溫故知新 Old wisdom, today’s insight — ONGO
Do I Treat People as Means, or as Ends?
What separates treating a person as a mere means from treating them as an end in themselves?
Act so that you treat humanity never merely as a means, but always at the same time as an end.
Kant forged the heart of morality into one sentence — treat humanity never merely as a means, but always as an end in itself. Because every human bears a dignity beyond price, none may be reduced to a tool for my gain. This meets an old Eastern insight too — Mencius's "each person has what is noble within themselves," and the Confucian view of the human as a precious being born of heaven. But the question branched. Utilitarianism permitted a calculus that uses the few as a means for the happiness of the many; Kant firmly refused such calculation. May one person be used as a tool for the good of many? The question of dignity versus utility still burns.

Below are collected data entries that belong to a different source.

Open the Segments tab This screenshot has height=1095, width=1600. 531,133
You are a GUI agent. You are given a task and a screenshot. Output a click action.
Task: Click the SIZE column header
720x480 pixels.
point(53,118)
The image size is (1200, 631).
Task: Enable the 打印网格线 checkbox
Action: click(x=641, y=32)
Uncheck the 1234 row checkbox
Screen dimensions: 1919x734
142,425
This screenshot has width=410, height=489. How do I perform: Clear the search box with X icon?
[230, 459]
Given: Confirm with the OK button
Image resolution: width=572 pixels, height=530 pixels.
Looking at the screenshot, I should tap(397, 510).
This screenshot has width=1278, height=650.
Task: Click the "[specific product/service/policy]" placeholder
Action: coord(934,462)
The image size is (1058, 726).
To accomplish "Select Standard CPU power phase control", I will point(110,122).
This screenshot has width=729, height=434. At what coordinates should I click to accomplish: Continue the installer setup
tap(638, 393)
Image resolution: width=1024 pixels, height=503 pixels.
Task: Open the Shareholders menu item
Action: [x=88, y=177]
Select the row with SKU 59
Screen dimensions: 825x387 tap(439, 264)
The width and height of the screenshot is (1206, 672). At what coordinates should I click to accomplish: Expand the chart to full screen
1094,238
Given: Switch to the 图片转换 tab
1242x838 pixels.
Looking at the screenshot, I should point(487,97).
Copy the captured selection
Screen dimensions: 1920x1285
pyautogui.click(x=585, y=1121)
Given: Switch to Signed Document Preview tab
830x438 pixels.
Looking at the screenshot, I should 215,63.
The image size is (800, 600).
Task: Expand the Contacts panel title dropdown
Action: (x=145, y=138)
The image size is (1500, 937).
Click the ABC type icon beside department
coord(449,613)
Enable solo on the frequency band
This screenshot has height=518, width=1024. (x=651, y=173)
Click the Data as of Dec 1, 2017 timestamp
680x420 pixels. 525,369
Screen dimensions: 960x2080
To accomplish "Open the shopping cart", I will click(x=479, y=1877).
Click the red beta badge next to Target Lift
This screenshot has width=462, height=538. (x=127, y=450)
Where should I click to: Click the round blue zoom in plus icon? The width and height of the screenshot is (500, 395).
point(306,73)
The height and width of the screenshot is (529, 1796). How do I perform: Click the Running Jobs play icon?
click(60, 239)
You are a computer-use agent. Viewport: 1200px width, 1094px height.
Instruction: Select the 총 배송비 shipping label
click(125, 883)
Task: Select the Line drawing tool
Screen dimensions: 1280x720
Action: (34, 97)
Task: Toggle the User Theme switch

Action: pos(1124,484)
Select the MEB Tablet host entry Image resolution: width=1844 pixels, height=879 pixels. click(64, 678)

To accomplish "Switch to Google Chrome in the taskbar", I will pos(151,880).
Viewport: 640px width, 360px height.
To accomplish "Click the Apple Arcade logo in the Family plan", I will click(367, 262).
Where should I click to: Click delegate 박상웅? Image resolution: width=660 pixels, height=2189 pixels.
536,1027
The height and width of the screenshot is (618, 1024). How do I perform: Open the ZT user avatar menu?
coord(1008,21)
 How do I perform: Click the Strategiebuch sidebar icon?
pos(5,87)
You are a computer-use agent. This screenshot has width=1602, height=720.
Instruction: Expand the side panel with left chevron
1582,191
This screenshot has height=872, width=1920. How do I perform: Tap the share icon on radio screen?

In an age quick to price people by output and use, the call to treat them as ends in themselves weighs heavier.
📝I, Too, Stand Before It
Before this question I retrace my day's encounters. How often do I first weigh a person by "what are they useful for?" — treating one well because they help me, neglecting another as of little use. Kant says the very scale harms human dignity. Regardless of usefulness, a person must be respected simply for being a person. Perfect practice is hard, but at least I can notice the moment I start to see someone as only a tool. Today I try to look at one person I meet not for their use but for themselves.